Magistrado ponente: Francisco Javier Ricaurte Gómez

Decreto 2591 de 1991

CORTE SUPREMA DE JUSTICIA República de Colombia Corte Suprema de Justicia República de Colombia Corte Suprema de Justicia Rad. No. 34257 CORTE SUPREMA DE JUSTICIA SALA DE CASACIÓN LABORAL Radicación No. 34257 Acta No. 031 Magistrado Ponente: FRANCISCO JAVIER RICAURTE GÓMEZ Bogotá D. C., trece (13) de septiembre de dos mil once (2011).
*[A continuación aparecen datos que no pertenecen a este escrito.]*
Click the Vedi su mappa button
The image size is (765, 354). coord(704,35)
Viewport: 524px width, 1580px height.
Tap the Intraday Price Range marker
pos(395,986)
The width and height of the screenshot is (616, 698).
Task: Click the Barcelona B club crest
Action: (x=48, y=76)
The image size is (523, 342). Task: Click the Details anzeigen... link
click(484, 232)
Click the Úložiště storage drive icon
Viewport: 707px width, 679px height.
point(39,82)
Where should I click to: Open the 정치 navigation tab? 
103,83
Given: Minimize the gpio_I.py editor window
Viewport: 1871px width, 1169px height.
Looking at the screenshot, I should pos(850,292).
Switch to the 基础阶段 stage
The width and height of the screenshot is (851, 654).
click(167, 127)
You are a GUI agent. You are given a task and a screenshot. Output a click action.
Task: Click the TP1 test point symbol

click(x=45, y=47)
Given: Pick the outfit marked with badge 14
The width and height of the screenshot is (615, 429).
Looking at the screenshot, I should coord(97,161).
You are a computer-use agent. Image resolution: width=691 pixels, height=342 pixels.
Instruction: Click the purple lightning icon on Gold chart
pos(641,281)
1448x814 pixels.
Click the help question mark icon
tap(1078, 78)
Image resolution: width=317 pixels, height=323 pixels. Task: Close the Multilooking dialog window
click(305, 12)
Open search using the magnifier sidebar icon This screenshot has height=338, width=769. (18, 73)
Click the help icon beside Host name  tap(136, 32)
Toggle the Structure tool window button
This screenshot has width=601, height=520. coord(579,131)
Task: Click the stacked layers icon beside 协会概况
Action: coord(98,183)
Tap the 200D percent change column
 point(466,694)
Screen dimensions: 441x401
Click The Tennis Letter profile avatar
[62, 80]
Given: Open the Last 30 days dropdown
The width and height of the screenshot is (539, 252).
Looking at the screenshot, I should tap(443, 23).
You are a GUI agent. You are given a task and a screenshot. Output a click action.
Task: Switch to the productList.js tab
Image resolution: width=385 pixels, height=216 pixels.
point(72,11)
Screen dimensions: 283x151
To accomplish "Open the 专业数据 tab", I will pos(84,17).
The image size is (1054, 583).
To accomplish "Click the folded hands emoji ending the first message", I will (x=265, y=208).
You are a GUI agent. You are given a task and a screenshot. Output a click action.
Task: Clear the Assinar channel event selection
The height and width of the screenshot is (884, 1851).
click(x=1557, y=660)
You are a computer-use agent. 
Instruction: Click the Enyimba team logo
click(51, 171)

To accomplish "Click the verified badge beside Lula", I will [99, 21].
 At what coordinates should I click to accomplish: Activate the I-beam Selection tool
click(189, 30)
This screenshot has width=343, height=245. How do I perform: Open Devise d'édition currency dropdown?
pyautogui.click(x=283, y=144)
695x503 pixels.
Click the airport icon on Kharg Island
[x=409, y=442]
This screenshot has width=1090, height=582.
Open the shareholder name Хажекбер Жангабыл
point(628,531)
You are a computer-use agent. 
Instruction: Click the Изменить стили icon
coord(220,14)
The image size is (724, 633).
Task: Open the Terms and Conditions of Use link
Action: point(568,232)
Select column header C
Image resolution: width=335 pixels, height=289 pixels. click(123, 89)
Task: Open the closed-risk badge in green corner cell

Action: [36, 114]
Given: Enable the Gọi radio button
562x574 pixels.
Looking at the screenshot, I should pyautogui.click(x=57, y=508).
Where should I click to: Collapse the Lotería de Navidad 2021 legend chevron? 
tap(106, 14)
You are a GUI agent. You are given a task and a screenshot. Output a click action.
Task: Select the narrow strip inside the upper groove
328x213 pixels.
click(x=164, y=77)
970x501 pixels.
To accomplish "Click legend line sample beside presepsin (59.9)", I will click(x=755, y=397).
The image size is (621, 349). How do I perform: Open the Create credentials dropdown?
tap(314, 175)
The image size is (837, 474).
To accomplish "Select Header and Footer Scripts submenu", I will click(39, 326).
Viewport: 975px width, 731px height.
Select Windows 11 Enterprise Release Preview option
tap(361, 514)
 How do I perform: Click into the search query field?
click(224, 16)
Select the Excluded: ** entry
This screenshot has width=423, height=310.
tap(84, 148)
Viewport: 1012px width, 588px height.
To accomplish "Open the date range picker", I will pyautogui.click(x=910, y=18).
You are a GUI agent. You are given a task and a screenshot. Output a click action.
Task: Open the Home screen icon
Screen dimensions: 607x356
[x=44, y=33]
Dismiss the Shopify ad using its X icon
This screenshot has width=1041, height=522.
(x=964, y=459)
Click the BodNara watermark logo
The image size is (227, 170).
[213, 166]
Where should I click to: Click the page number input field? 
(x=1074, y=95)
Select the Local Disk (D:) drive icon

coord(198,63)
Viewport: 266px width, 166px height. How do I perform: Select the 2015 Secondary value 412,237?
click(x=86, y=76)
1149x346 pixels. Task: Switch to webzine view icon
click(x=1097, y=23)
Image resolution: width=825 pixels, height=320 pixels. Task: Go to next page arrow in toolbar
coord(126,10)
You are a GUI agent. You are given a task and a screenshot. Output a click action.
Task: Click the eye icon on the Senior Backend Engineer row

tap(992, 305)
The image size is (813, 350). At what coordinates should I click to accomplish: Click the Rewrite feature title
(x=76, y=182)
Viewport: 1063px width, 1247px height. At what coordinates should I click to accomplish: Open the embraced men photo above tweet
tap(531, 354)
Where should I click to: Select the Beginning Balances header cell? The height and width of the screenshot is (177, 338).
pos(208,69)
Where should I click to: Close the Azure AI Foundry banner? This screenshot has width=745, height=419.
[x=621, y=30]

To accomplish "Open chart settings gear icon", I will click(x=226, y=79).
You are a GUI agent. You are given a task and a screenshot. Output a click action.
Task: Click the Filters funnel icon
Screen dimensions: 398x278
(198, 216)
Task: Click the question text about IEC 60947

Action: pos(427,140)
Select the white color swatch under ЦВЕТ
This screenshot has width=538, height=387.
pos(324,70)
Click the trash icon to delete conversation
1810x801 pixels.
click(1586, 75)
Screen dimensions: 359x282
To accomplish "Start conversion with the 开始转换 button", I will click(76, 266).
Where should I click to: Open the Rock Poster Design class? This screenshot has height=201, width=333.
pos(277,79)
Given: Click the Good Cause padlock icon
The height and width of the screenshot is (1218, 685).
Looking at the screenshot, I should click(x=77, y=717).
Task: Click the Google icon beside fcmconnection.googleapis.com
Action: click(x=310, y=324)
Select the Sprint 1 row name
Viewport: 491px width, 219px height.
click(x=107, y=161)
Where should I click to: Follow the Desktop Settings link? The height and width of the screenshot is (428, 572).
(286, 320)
Decide la Corte la impugnación presentada por la parte accionante en este asunto, representada por la señora GLORIA ISABEL MIRANDA JARABA, en contra del fallo de tutela de fecha 26 de julio de 2011, proferido por la SALA LABORAL DEL TRIBUNAL SUPERIOR DE DISTRITO JUDICIAL DE BOGOTÁ, que denegó el amparo de sus derechos fundamentales al debido proceso, mínimo vital, seguridad social, petición y vida digna, presuntamente conculcados por la NACIÓN – MINISTERIO DE LA PROTECCIÓN SOCIAL – GRUPO INTERNO DE TRABAJO PARA LA GESTIÓN DEL PASIVO SOCIAL DE PUERTOS DE COLOMBIA.

ANTECEDENTES Señaló la parte accionante, luego de hacer alusión al hecho de haber laborado para la extinta empresa Puertos de Colombia en el periodo comprendido entre “…el 17 de mayo de 1971 y el 22 de julio de 1981 (…)” y ser despedido “…sin justa causa” y que, en razón de ello, tras agotar proceso judicial, se condenó a esa entidad al pago de indemnización por despido incausado, que elevó ante la misma, petición de reconocimiento pensional, negada inicialmente mediante Resolución No. 739 del 8 de agosto de 2005, reiterada tal posición con Resolución No. 678 del 29 de mayo de 2008, bajo argumentos que –dice- no corresponden a la realidad, referentes a la supuesta falta de pronunciamiento judicial sobre “…despido injusto, tampoco respecto a la pensión sanción.” Que por tratarse de aspectos que –asevera- sí se definieron en el proceso acotado, mediante sentencia del 11 de mayo de 1984, dictada por el Juzgado Primero Laboral del Circuito de Barranquilla, la solicitante reiteró su pedimento el 5 de octubre de 2010, sin que hasta la fecha de interposición de esta acción constitucional haya sido su pedimento atendido, afectándose de ese modo sus garantías superiores.

Bajo tales supuestos, reclama el resguardo de sus garantías superiores y para su efectividad, se conceda “ la pensión proporcional de jubilación a que tengo derecho (…)” y su inmediata inclusión en nómina. TRÁMITE IMPARTIDO Por auto del 8 de julio de 2011 (fl. 53) la Sala Laboral del Tribunal a quo, avocó el conocimiento de la presente acción de tutela y, conjuntamente con el despliegue de actividad probatoria, dispuso dar en traslado la demanda a los accionados e intervinientes, en garantía de sus derechos de contradicción y defensa.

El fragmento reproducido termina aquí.